Graph-to-Frame RAG: Visual-Space Knowledge Fusion for Training-Free and Auditable Video Reasoning

Abstract

When video reasoning requires external knowledge, many systems with large multimodal models (LMMs) adopt retrieval augmentation to supply the missing context. Appending textual or multi-clip evidence, however, forces heterogeneous signals into a single attention space. We observe diluted attention and higher cognitive load even on non-long videos. The bottleneck is not only what to retrieve but how to represent and fuse external knowledge with the video backbone.We present Graph-to-Frame RAG (G2F-RAG), a training free and auditable paradigm that delivers knowledge in the visual space.

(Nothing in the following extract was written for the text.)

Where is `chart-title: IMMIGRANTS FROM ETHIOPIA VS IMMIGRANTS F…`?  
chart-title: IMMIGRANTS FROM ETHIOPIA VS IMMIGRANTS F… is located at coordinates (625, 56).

On the offline stage, an agent builds a problem-agnostic video knowledge graph that integrates entities, events, spatial relations, and linked world knowledge. On the online stage, a hierarchical multi-agent controller decides whether external knowledge is needed, retrieves a minimal sufficient subgraph, and renders it as a single reasoning frame appended to the video. LMMs then perform joint reasoning in a unified visual domain. This design reduces cognitive load and leaves an explicit, inspectable evidence trail.G2F-RAG is plug-and-play across backbones and scales. It yields consistent gains on diverse public benchmarks, with larger improvements in knowledge-intensive settings. Ablations further confirm that knowledge representation and delivery matter. G2F-RAG reframes retrieval as visual space knowledge fusion for robust and interpretable video reasoning.

Paper Structure

This paper contains 14 sections, 3 equations, 5 figures, 3 tables.

Figures (5)

  • Figure 1: Traditional Video RAG appends auxiliary text, mixing heterogeneous tokens in one attention space, While G2F-RAG renders retrieved knowledge as a single reasoning frame appended to the video, keeping evidence in the visual space and producing more grounded causal answers.
  • Figure 2: (a) Attention Analysis. Text-append Video-RAG diverts attention from key frames toward contextual tokens, while G2F-RAG keeps focus on key frames and the appended graph frame. (b) Comparison of the performance. Video-RAG causes consistent drops, whereas G2F-RAG yields clear gains over the baseline on all three benchmarks.
  • Figure 3: Method overview. Offline: a graph-construction agent builds a problem-agnostic video knowledge graph with optional external knowledge. Online: an orchestration agent routes the query; a retrieval agent extracts a minimal subgraph $S^*$; a rendering agent converts it into one reasoning frame and appends it to the video to form $\tilde{V}=[V; I_{\mathrm{RF}}]$. Finally, the LMM answers from $V$ for easy cases, or from $\tilde{V}$ for hard cases. The pipeline is training free, auditable, and fuses knowledge in the visual space.
  • Figure 4: G2F-RAG pipline. Build a full video graph, retrieve a minimal subgraph for the query, render it as a single frame, and append it to the video for visual-space reasoning with the LMM.
  • Figure 5: Case study. We builds an offline full graph, retrieves a compact subgraph online, renders one reasoning frame, and appends it to the video for reasoning. Further analysis show attention concentrates on key video frames and the graph frame.